The flexural response of OPS concrete beams is experimentally investigated in this study and likened to the key mechanical properties and analytical calculations. The following conclusions could be drawn based on the present experimental results:

• All the mixes had satisfactory slump, density, and air content values that indicated the concrete medium workability and satisfied the lightweight concrete requirement. In addition, the higher concentration of OPS in the concrete mixes has decreased the slump and density values, albeit the air content of OPS concrete increased subsequently. In the slump test, the value lessened at about 27.42%, 37.10%, 43.55%, and 53.23% as compared to the control mix.
• Mix with varying concentrations of OPS replacement has shown a decreasing trend on compressive strength, splitting tensile, modulus of rupture strength, and modulus of elasticity of OPS concrete. It has been demonstrated that the compressive strength decreased 44.73%, 50.83%, 53.33%, and 57.22% at 28 days as compared to the control mix of 10%, 15%, 20%, and 50% replacement of PSC. The decrease in the splitting tensile strength of OPS concrete when increasing the concentration of OPS in the mixes is relatively smaller compared to the properties of modulus of rupture strength, modulus of elasticity, and compressive strength with respect to the conventional coarse aggregate concrete mixes.
• Analytical prediction of varying codes of practice provides a good estimation of the mechanical properties of OPS concrete in this study. In contrast, few codes of practice demonstrated a scatter prediction with the experimental results. Moreover, the analytical prediction suggests that one can easily quantify any properties from others without conducting the test. It will ultimately decrease the cost of experimentation, time, labor, and equipment utilization in the laboratory.
• The flexural responses of the OPS lightweight concrete beam resemble the behavior of the NCA concrete beam. It was obtained that although every OPS lightweight concrete beam revealed less ultimate capacity than the NCA beam, considering the material economy, the OPS lightweight concrete beams have great potential to be used in local building industries.
• The beam made with OPS aggregate concrete demonstrated a higher ductile response than the NCA concrete beam.

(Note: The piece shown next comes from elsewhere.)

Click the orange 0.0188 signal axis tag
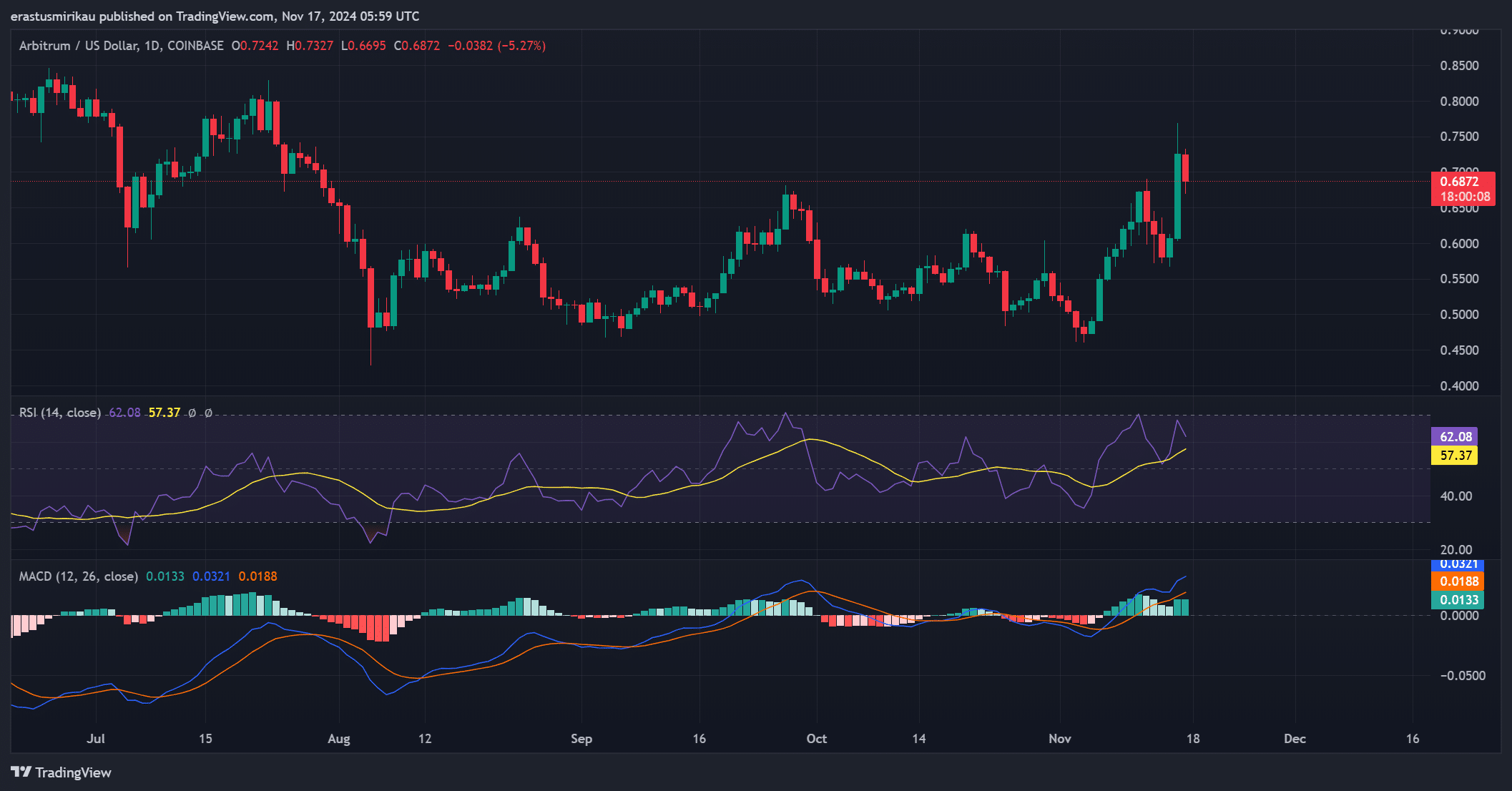This screenshot has height=791, width=1512. coord(1458,581)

All the OPS lightweight concrete beams showed a considerable degree of deflection, which indicated ample warning of the imminence of final failure.
• The theoretical result of varying percentages of OPS lightweight concrete beams shows close agreement with the experimental investigation. In general, it provides a good estimation of the first cracking and ultimate load-carrying capacity of palm shell aggregate lightweight concrete beams.